United States District Court, D. South Carolina, Columbia Division

July 3, 2019

TODD LAWRENCE, Plaintiff,
v.
HALOCARBON PRODUCTS CORP., Defendant.

          REPORT AND RECOMMENDATION

          Thomas E. Rogers, III, United States Magistrate Judge

         I. INTRODUCTION

         This action arises from Plaintiff's employment and termination of employment with Defendant. Plaintiff asserts claims of interference and retaliation in violation of the Family Medical Leave Act (FMLA), 29 U.S.C. § 2601, et seq. and discrimination and retaliation in violation of the Americans with Disabilities Act (ADA), 42 U.S.C. § 12101, et seq.[1] Presently before the court is Defendant's Motion for Summary Judgment (ECF No. 33). All pretrial proceedings in this case were referred to the undersigned pursuant to the provisions of 28 U.S.C. § 636(b)(1)(A) and (B) and Local Rule 73.02(B)(2)(g), DSC. This report and recommendation is entered for review by the district judge.

         II. FACTS

         Plaintiff was hired by Defendant Halocarbon Products Corporation on September 17, 1990, at the company's North Augusta Plant. Pl. Dep. 11. Plaintiff was ultimately promoted to Assistant Shift Supervisor and was responsible for supervising production operators. Pl. Dep. 12, 14. As an Assistant Shift Supervisor, Plaintiff's duties included insuring that production operators followed standard operating procedures and properly documented batch production records in the manufacturing of oils, chemicals, and anesthetics. Pl. Dep. 15. Plaintiff requested FMLA leave in February of 2015, in conjunction with his hospitalization for an abdominal aortic dissection. Pl. Dep. 37, 98-99; FMLA Letter (Ex. 3 to Pl. Dep.). Plaintiff was granted six weeks of FMLA leave and then intermittent FMLA leave in association with this health condition. Pl. Dep. 99; Pl. Aff. ¶ 24 (Ex. to Pl. Resp.). His FMLA leave expired on February 3, 2016, and Plaintiff was told via email to see Melissa Young, Human Resources Specialist, for new FMLA paperwork if he needed it. FMLA Email (Ex. C to Pl. Aff.).

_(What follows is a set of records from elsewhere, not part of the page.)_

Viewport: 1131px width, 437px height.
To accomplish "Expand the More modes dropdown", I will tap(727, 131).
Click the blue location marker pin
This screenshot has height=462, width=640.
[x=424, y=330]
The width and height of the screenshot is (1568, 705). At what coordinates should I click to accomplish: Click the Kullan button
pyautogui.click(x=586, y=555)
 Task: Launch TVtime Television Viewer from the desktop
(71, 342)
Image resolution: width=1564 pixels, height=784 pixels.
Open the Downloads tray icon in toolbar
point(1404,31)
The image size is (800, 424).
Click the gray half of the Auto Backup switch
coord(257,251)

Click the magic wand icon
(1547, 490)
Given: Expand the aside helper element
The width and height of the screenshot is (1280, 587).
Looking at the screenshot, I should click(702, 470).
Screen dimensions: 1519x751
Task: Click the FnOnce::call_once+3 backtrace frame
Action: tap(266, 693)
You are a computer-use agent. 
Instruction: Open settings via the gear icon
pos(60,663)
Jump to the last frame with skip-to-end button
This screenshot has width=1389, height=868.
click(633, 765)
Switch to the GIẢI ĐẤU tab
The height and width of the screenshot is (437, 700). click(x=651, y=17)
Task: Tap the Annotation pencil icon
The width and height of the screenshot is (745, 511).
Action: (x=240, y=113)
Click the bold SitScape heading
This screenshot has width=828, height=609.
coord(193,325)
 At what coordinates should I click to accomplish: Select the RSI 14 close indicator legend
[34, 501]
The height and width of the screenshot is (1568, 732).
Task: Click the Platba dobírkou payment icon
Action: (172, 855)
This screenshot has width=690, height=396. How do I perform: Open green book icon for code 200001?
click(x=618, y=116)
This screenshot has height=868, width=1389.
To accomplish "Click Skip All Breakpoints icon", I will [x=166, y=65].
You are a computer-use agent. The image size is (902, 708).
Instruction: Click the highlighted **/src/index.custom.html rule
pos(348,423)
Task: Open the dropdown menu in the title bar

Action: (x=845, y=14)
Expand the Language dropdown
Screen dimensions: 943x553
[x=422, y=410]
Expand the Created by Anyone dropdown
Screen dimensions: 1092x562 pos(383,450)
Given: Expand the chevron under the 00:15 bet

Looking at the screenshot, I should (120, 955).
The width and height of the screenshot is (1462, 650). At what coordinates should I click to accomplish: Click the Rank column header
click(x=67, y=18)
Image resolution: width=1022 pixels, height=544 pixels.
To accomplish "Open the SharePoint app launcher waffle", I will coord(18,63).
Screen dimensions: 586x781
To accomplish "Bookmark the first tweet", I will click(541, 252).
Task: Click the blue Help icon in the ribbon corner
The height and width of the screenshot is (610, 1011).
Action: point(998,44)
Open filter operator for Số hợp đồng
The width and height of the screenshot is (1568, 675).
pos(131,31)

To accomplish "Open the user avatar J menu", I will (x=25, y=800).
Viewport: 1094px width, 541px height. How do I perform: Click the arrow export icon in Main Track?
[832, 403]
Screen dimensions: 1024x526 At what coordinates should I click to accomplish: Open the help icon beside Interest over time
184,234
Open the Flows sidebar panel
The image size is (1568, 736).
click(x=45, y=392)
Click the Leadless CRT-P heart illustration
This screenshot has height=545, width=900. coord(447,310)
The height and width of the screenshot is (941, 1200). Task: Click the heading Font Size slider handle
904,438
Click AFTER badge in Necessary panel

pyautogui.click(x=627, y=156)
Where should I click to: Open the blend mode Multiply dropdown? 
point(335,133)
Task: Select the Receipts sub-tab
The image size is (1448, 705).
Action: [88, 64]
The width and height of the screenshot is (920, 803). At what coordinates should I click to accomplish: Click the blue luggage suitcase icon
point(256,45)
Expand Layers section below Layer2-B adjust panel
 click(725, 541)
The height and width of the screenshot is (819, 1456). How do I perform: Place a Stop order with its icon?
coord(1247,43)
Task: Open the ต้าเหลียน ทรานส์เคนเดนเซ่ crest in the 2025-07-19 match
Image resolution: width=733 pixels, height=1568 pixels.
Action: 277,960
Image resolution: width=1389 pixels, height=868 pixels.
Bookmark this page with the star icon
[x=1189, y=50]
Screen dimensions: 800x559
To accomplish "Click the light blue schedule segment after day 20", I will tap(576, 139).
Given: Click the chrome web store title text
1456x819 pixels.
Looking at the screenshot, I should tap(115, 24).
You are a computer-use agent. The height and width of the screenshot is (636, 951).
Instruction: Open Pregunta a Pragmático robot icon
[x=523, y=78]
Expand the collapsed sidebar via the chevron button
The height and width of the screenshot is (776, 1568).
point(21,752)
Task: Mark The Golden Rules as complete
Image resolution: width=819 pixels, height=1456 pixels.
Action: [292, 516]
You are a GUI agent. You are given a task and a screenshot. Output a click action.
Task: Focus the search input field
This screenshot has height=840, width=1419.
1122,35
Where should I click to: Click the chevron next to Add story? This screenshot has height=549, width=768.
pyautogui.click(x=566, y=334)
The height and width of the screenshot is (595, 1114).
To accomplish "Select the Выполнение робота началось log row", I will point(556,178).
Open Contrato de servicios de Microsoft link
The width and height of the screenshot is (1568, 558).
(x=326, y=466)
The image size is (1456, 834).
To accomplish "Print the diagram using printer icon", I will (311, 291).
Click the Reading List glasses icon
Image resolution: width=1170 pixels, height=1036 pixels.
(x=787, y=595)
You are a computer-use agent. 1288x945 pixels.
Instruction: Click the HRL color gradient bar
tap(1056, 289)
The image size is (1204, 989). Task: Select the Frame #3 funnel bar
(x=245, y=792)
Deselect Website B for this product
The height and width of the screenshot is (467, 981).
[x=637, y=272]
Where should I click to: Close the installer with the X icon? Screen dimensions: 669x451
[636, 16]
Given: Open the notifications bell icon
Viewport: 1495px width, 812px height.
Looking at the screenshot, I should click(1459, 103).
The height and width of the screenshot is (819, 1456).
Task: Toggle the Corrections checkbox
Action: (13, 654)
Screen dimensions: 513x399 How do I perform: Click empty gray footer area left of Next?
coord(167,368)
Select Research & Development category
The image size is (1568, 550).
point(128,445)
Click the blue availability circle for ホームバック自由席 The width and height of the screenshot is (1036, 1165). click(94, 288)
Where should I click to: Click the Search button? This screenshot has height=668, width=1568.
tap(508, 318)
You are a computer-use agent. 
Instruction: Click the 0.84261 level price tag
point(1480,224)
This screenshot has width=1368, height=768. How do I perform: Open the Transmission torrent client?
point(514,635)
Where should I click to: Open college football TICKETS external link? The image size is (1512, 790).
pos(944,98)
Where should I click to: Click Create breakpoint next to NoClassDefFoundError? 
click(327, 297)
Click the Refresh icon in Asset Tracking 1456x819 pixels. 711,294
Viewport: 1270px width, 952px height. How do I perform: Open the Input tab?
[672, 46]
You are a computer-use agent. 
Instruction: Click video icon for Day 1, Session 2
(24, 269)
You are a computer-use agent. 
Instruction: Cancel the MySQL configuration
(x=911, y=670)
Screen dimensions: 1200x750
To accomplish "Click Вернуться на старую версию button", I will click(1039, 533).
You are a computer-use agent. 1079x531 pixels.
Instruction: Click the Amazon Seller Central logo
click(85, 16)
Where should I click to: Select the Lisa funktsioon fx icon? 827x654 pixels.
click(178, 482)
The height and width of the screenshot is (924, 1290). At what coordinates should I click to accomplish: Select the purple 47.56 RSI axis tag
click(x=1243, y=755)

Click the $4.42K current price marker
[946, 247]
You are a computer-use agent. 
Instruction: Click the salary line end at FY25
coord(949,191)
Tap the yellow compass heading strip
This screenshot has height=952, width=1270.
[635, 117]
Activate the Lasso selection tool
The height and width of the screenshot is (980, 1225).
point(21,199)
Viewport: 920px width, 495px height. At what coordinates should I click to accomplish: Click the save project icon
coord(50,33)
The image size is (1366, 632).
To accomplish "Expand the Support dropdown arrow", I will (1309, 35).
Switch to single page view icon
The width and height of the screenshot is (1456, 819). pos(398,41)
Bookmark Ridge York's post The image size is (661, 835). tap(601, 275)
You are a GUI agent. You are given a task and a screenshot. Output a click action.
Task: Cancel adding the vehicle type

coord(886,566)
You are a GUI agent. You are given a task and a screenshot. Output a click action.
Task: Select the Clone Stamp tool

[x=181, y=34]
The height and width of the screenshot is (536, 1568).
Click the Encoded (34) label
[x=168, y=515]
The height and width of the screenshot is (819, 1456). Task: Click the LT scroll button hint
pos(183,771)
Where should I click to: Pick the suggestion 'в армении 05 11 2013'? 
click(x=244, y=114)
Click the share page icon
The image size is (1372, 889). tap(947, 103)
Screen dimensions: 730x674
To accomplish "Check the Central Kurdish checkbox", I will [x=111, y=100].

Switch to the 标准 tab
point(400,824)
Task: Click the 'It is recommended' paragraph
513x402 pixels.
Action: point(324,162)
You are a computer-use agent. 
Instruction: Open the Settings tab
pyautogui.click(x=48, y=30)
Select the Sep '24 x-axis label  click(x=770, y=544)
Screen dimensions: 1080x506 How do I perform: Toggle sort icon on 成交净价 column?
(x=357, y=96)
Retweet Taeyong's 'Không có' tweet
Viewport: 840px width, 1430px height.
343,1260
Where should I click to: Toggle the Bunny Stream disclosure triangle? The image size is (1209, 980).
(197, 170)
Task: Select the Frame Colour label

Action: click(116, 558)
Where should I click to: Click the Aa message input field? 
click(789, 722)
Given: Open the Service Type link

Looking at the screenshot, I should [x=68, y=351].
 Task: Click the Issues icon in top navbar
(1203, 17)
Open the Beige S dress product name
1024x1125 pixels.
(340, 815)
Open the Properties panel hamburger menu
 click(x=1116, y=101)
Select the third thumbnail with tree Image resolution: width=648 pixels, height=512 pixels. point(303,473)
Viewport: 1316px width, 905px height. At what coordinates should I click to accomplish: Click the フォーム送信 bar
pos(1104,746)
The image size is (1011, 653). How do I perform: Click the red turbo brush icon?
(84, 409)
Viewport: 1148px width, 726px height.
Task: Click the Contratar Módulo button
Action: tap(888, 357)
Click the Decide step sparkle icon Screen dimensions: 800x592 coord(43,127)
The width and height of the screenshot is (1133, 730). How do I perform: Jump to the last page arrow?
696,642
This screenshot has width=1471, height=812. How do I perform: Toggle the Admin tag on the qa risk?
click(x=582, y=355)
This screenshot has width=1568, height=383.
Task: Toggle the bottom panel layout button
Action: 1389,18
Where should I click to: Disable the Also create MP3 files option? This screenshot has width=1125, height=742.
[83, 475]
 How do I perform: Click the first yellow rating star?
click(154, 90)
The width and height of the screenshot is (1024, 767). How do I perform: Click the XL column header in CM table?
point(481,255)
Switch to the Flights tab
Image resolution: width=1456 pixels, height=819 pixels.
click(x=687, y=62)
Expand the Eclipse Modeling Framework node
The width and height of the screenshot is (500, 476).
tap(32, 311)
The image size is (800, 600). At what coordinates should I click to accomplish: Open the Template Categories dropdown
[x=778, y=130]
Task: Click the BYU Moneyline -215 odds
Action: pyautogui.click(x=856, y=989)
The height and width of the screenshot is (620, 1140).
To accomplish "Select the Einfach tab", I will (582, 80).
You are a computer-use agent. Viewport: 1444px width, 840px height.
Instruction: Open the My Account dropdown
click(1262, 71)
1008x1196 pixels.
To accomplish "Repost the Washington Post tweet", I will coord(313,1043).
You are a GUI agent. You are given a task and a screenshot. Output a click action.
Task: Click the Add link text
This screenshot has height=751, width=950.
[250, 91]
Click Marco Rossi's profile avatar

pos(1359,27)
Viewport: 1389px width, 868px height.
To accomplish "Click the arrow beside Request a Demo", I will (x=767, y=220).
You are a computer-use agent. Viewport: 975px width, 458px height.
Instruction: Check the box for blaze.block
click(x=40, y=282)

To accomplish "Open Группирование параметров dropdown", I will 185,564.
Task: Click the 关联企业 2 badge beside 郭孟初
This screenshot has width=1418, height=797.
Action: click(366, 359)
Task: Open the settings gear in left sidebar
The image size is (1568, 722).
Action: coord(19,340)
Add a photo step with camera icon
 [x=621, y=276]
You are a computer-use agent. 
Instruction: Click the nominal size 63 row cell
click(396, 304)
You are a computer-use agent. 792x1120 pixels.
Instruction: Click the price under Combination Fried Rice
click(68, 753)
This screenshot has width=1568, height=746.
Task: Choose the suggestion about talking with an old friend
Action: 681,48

         During the course of his employment with Defendant, Plaintiff has participated in Defendant's drug testing program approximately eight to ten times. Pl. Dep. 16; Substance Abuse Policy (Ex. 22 to Hyman Dep.). Until October 28, 2016, Plaintiff had never failed a drug test or had any other issues. Pl. Dep. 17. On October 27, 2016, Defendant began drug testing employees at its North Augusta Plant. Pl. Dep. 18. On October 28, 2016, Plaintiff called in sick to work around 3:30 a.m., before his shift started, stating that he did not feel well and would not be in to work that day. Pl. Dep. 25-27.[2] Ken McDowell, Defendants Director of Environmental Health and Safety, and Kevin Hyman, Human Resources Director, called Plaintiff while he was at home sick and informed him of the random drug test and that he would need to go to Urgent M.D.[3], a local medical provider, to get tested. Pl. Dep. 19. As instructed, Plaintiff went to Urgent M.D. and took the drug test. Pl. Dep. 21.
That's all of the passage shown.